• **Problem A**
Can you reproduce the post about print-for-pay printers and Bonjour discovery word for word?

-------- Extracted text --------

Two years ago our college instituted a print-for-pay mechanism for
faculty, students, staff, & has rudely awoken to the fact that nearly
all printers (of recent manufacture) advertise themselves via the
"Bonjour service," & are discoverable to anyone with a wit of cleverness
& a Mac running OS X (or a recent Windows computer, for that matter).
This means that nearly all the college's print-for-pay network printers
can be exploited once their IP or AppleTalk address is known/discovered.
Although not news to the print cognescenti, this revelation is alarming
to the folks that insisted on the (expensive) and cumbersome
Print-for-Pay mechanism that is being paid off over time, by print
revenues.
My question is, how one prevents discovery/unmonitored printing to
printers from within (& without) the OS X 10.4 networked environment?
I've made a case that it's not enough to simply turn off Bonjour
announcements, that one has to put all networked printers behind a print
server...on a NAT-protected private subnet to assure that all print jobs
are authenticated (LDAP/kerberized,OD, AD, NDS sanctioned transactions.

-------- Dataset content --------

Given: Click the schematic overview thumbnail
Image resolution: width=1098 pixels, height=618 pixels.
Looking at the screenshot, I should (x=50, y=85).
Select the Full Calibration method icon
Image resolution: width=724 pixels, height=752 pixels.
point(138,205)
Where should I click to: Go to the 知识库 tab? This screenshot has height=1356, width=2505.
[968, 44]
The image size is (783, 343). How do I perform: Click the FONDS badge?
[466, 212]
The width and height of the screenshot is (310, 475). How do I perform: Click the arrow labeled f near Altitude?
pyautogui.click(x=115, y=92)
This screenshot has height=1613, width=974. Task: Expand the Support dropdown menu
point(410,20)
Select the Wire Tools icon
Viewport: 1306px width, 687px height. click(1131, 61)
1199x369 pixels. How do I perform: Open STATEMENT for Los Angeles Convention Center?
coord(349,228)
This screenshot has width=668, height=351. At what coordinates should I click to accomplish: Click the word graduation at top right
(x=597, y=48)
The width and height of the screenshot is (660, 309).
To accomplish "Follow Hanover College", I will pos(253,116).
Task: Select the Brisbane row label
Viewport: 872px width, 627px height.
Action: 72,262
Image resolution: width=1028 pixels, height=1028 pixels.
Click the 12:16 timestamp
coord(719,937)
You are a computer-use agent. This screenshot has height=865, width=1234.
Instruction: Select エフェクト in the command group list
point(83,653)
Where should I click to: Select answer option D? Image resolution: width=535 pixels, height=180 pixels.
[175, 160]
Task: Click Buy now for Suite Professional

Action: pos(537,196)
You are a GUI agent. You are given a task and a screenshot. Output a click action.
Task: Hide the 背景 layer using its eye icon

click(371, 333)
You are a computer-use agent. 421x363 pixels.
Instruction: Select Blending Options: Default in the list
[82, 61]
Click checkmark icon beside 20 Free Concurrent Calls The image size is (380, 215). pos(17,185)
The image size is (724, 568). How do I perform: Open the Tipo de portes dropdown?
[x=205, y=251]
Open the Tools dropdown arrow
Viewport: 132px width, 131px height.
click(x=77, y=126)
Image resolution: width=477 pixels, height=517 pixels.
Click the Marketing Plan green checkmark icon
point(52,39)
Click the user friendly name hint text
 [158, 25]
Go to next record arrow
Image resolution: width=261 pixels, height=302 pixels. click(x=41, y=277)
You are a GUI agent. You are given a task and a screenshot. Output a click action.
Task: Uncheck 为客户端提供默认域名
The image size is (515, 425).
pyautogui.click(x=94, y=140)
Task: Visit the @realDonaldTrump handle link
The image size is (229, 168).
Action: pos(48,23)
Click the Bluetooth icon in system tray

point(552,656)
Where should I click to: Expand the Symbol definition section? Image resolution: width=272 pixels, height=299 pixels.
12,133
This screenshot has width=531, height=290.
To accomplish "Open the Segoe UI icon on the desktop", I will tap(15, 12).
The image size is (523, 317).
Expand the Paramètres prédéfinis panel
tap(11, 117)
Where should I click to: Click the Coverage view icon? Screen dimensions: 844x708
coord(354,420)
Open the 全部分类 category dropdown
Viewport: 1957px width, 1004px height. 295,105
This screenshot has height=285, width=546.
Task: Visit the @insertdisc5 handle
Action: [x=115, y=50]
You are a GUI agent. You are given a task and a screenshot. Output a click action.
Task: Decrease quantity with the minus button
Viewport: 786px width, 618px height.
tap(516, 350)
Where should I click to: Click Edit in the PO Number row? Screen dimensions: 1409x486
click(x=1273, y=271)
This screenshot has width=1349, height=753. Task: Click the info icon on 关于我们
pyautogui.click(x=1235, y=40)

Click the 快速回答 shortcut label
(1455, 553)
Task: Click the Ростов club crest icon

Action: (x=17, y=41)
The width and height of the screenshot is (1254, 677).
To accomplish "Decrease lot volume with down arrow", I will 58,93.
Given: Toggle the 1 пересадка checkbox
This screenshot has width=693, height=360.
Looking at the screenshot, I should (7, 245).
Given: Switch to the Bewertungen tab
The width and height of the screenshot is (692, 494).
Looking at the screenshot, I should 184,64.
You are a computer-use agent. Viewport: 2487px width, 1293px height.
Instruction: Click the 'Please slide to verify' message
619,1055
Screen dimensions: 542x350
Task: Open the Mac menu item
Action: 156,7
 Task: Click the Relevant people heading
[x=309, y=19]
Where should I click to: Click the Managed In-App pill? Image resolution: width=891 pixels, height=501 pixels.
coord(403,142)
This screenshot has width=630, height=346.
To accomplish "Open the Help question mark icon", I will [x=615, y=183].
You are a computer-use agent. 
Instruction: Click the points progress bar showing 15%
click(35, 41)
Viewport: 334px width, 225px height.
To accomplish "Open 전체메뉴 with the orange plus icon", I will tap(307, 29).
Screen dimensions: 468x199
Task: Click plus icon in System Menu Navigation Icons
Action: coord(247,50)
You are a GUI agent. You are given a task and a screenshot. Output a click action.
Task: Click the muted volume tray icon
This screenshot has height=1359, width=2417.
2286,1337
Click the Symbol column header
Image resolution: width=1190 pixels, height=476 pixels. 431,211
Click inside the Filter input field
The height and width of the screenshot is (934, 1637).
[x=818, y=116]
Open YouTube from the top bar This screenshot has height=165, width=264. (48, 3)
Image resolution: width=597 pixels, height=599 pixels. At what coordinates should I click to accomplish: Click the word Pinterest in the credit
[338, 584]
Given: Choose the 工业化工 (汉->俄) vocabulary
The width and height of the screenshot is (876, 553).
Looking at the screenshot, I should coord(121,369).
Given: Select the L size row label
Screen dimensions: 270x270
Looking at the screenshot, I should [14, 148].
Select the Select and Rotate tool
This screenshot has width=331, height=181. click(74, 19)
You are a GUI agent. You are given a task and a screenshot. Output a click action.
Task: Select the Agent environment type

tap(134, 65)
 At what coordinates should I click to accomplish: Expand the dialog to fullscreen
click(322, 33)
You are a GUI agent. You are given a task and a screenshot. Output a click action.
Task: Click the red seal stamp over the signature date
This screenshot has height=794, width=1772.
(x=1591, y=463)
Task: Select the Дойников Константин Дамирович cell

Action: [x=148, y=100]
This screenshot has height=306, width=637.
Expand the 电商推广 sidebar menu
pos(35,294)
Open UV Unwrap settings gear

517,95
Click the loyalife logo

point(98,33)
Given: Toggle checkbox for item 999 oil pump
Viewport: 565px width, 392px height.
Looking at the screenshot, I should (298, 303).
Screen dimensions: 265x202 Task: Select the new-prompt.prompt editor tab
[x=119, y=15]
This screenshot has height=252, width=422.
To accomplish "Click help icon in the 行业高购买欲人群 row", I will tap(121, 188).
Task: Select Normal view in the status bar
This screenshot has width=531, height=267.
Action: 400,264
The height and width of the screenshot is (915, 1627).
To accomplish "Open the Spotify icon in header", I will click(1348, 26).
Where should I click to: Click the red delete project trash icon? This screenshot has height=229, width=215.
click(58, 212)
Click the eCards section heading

--------

• **Problem B**
Can you convert the rows, starting with the line containing "Image resolution: width=1028" and going on through the line containing "click(371, 333)", into a JSON list of strings with one string per line? Leave out blank lines and include nothing else.

• **Full response A**
Two years ago our college instituted a print-for-pay mechanism for
faculty, students, staff, & has rudely awoken to the fact that nearly
all printers (of recent manufacture) advertise themselves via the
"Bonjour service," & are discoverable to anyone with a wit of cleverness
& a Mac running OS X (or a recent Windows computer, for that matter).
This means that nearly all the college's print-for-pay network printers
can be exploited once their IP or AppleTalk address is known/discovered.
Although not news to the print cognescenti, this revelation is alarming
to the folks that insisted on the (expensive) and cumbersome
Print-for-Pay mechanism that is being paid off over time, by print
revenues.
My question is, how one prevents discovery/unmonitored printing to
printers from within (& without) the OS X 10.4 networked environment?
I've made a case that it's not enough to simply turn off Bonjour
announcements, that one has to put all networked printers behind a print
server...on a NAT-protected private subnet to assure that all print jobs
are authenticated (LDAP/kerberized,OD, AD, NDS sanctioned transactions.

• **Full response B**
[
  "Image resolution: width=1028 pixels, height=1028 pixels.",
  "Click the 12:16 timestamp",
  "coord(719,937)",
  "You are a computer-use agent. This screenshot has height=865, width=1234.",
  "Instruction: Select エフェクト in the command group list",
  "point(83,653)",
  "Where should I click to: Select answer option D? Image resolution: width=535 pixels, height=180 pixels.",
  "[175, 160]",
  "Task: Click Buy now for Suite Professional",
  "Action: pos(537,196)",
  "You are a GUI agent. You are given a task and a screenshot. Output a click action.",
  "Task: Hide the 背景 layer using its eye icon",
  "click(371, 333)"
]